For instance, “Infineum’s purpose is to create a sustainable future through innovative chemistry, and never has this been more important,” Maurizio Abbondanza, Infineum’s sustainability director, said. “Sustainability is a business imperative for all companies that not only wish to survive but thrive. Stakeholders are demanding it, too. Sustainability is a source of profitable growth, as it is fundamental to everything we do as an industry and will provide the unique opportunity to transform our value chains and create new value.”
How are other major lubricant industry players contributing?
“Shell has set a target to become a net-zero emissions energy business by 2050, in step with society,” Gavin Warner, general manager of sustainability for Shell Lubricants, said. “This supports the more ambitious goal to tackle climate change laid out in the UN Paris Agreement: to limit the rise in average global temperature to 1.5° C. Shell’s current business plans do not reach 2050, but as society moves toward net-zero emissions, we expect Shell’s plans to reflect this movement. Sustainability is also a key element considered in activities right through the Shell Lubricants business, as we aspire to deliver improved performance with lower emissions, fewer natural resources and less waste.”
Selda Gunsel, VP of fuels and lubricants technology for Shell Projects & Technology, added, “We help customers manage their sustainability needs by providing premium products and cutting-edge technology to maximize performance and processes.
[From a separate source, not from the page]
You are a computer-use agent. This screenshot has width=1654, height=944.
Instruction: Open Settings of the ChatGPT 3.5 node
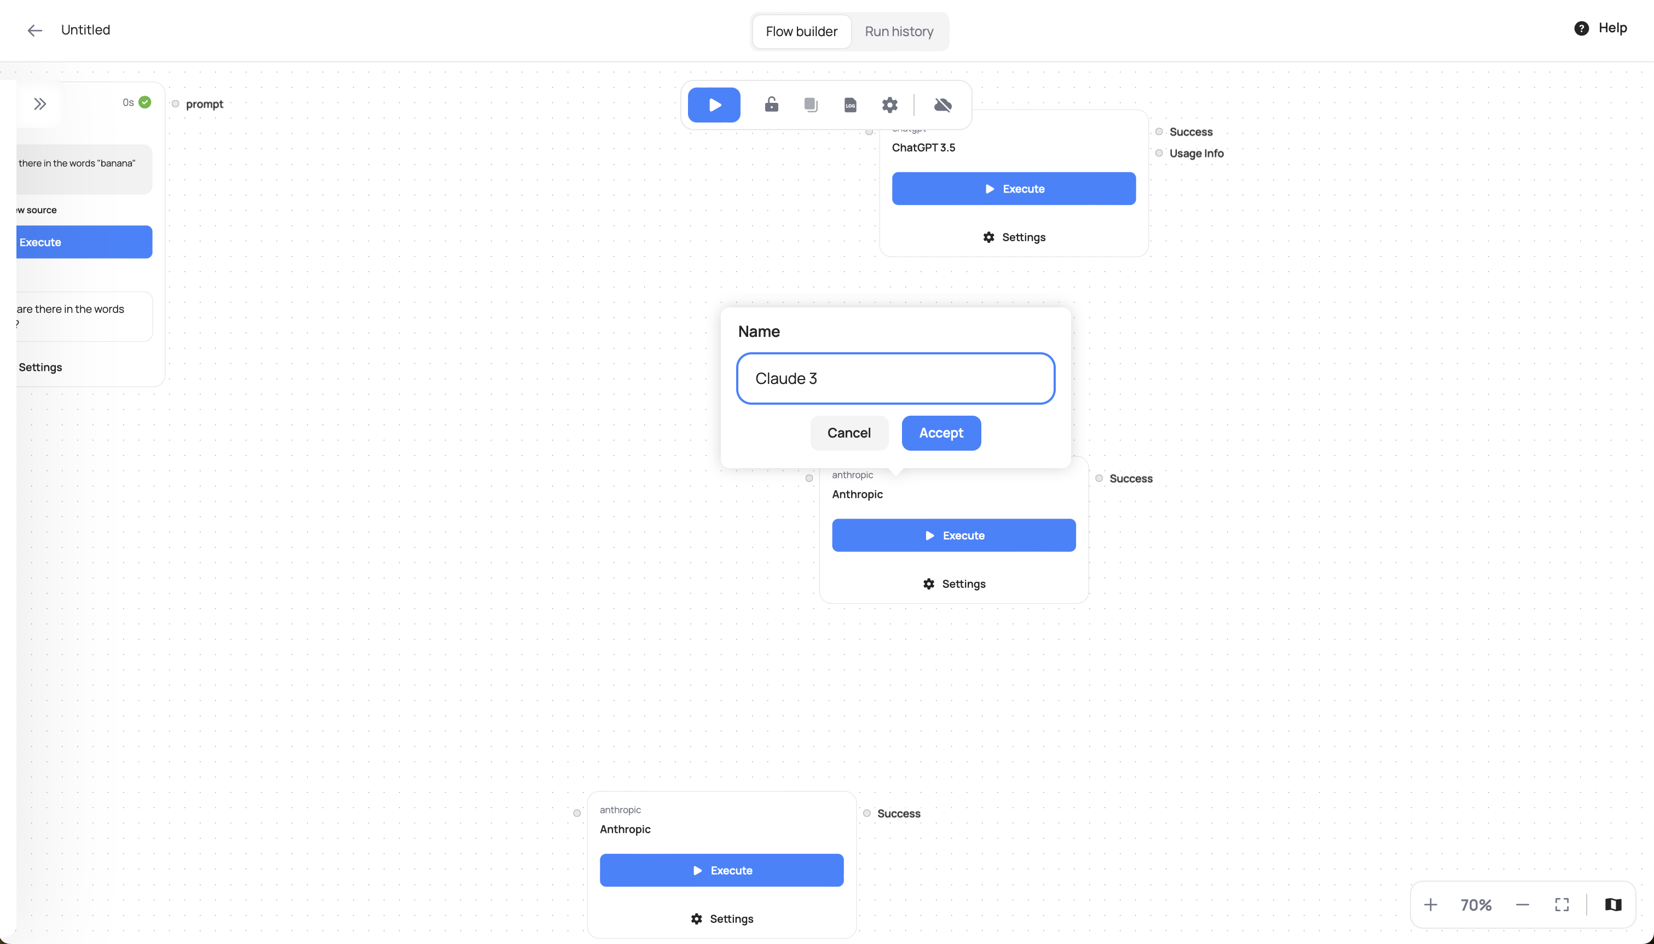(x=1014, y=237)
Our advanced low-viscosity lubricants can deliver fuel economy and energy efficiency benefits and can also allow customers to extend their oil drain interval, all of which can lower emissions.”
Measuring Sustainability Efforts
While developing and setting sustainability goals is an important task, measuring real improvements and quantifying those reductions is a complex undertaking. It encompasses all aspects of the supply chain involved in making a product. It is also a global responsibility; how it is done across geographical boundaries matters. To support the drive toward simplicity and transparency, API has begun developing a recommended practice document for performing LCAs for lubricants with an initial focus on the impact category of global warming.
To accomplish this, a sustainability task force was formed in July 2021 after the call to action was led by Mike Alessi of ExxonMobil, who serves as chair of the Lubricant Standards Group. This effort will complement API’s efforts concerning fuels and look into the sustainability attributes of lubricants. The expertise to establish guidelines did not directly reside with LSG members, so subject matter experts were consulted to take a deep dive into the process of manufacturing lubricants sustainably.
Jeffrey Harmening, API’s senior manager of engine oil licensing systems, said that the industry “is committed to taking action to drive down emissions and advance a lower carbon future. API’s Climate Action Framework outlines steps our industry can take to address the climate challenge, including reducing emissions from our operations and accelerating the development of cleaner fuels. Meaningful and consistent methodology for life cycle analysis is crucial in helping determine the carbon footprint of lubricant products. Lubricant producers around the globe are attempting to make their own carbon footprint determinations, but varying methodologies make the process complicated and confusing. Our goal is that lubricant marketers and manufacturers could use this new recommended practice to assess and record the carbon footprint of their lubricants reliably and consistently.”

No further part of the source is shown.